Research

Some themes we have focused on:

1. Reduced speech is processed just as well as clear speech

Since the 1960s, researchers have consistently shown that there is a bias toward “clear speech” by listeners. Specifically, since clear speech is slower, has a more dispersed vowel space, and has more release bursts for final segments (as examples), there is a benefit for the auditory system for these types of productions. I showed that the bulk of this research was biased by the stimuli used in these studies, as clear speech was recorded and “reduced” speech was created by manipulating that sample to arrive at a reduced version. The studies were designed to show a clear speech benefit. By using spoken language at different speech rates, I showed that naturally produced (within-accent) variation is processed equally well by listeners. Importantly, I also showed that variation in the speech signal is helpful, not harmful to successful recognition. This finding was replicated multiple times, and impacted our theories of language, processing and representation, shifting away from trying to find differences between clear speech and manipulated speech, to investigating speech processing as speech is produced by talkers, leading to more interesting questions about processing, representation and variation, that I detail below.

Sumner, M., and Samuel, A. G. (2005).
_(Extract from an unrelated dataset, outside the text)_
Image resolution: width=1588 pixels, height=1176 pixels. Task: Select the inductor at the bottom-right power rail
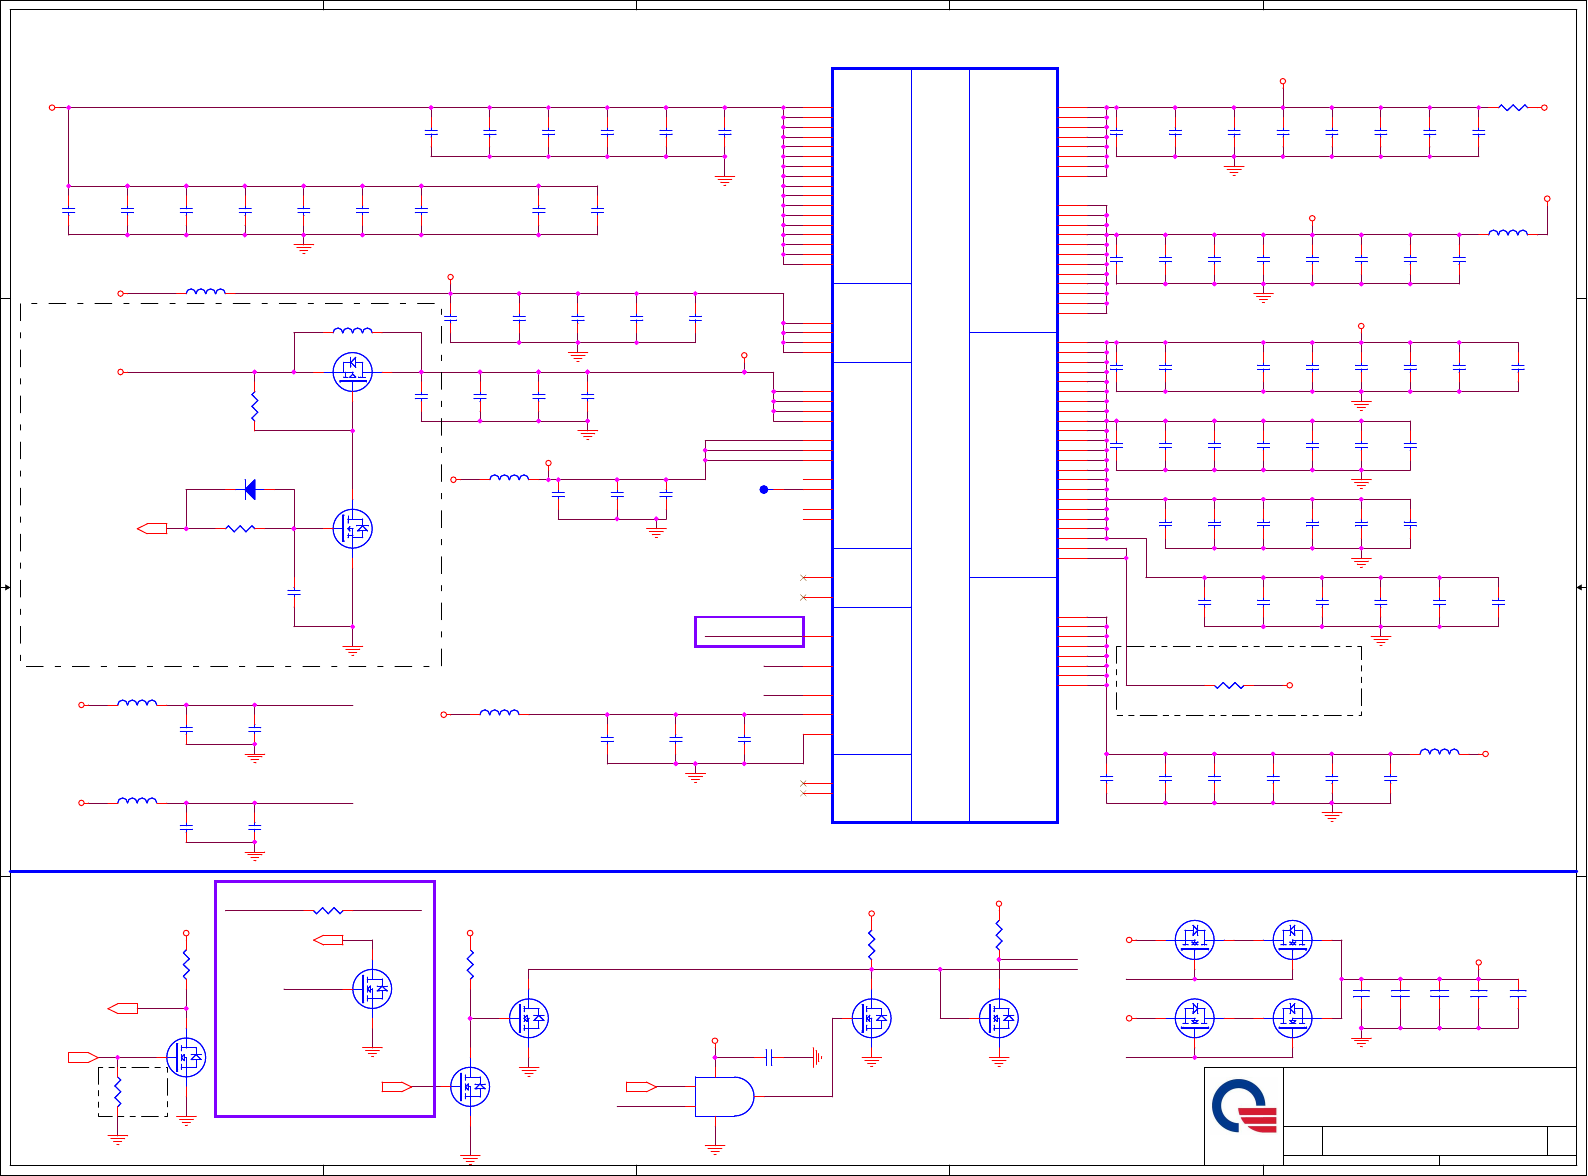click(x=1439, y=752)
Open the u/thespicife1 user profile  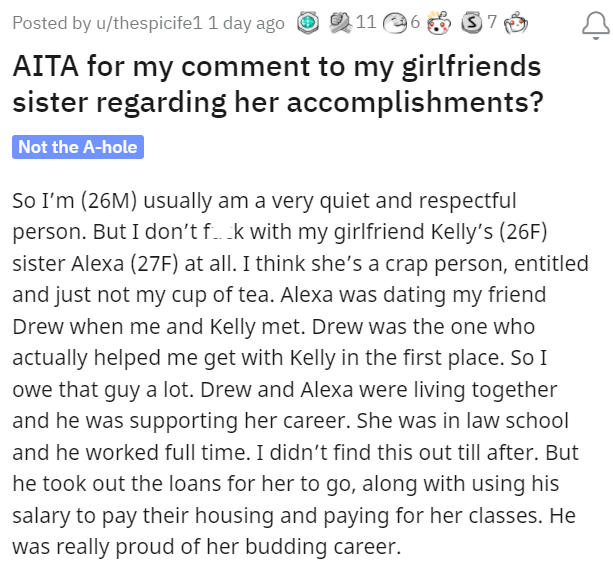point(144,24)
Perception and representation of regular variation: The case of final /t/. Journal of Memory and Language, 52, 322 – 338.

Sumner, M. (2011). The role of variation in the perception of accented speech. Cognition, 119, 131-36.

de Marneffe, M–C., Tomlinson, J., Tice, M., and Sumner, M. (2011). The interaction of lexical frequency and phonetic variability in the perception of accented speech. In L. Carlson, C. Hölscher, & T. Shipley (Eds.), Proceedings of the 33rd Annual Conference of the Cognitive Science Society. Austin, TX: Cognitive Science Society.

Sumner, M. (2013). A phonetic explanation of phonological variant effects. Journal of the Acoustical Society of America, 134, EL26 – EL32.

2. Equivalence in online processing tasks does not imply an equivalence in memory

For years, psycholinguists and linguists alike have investigated the nature of language representations. To do this, researchers typically use some immediate processing task (semantic priming, word naming, shadowing, etc.) to assess the responses of participants to variable speech patterns. Any similarities or differences across conditions (e.g., a word like CAT might facilitate the recognition of the word DOG, but the same word with produced slightly differently (with the final T having a sound similar to the medial sound in mitten), might also facilitate recognition of the word DOG). Before my work, this type of equivalence would have been used to support a traditional and decades-long theory in linguistics that language representations are devoid of detail, and abstract. This way of making implicit assumptions about representations was called out in my work, by arguing that we need to conduct memory experiments in order to make claims about representation. I show quite clearly within and across speakers of various social groups, that there is a clear ability of listeners to understand variably produced words in immediate tasks, but those equivalences in processing are easily mapped to inequivalence in memory. Specifically, listeners recall less frequent “clear speech” forms better than they recall reduced speech forms, even though they are processed equivalently in the immediate term. This work served to highlight interactions in memory specificity, the effects of language use patterns on the system as a whole, and challenged our notions of representation in linguistics.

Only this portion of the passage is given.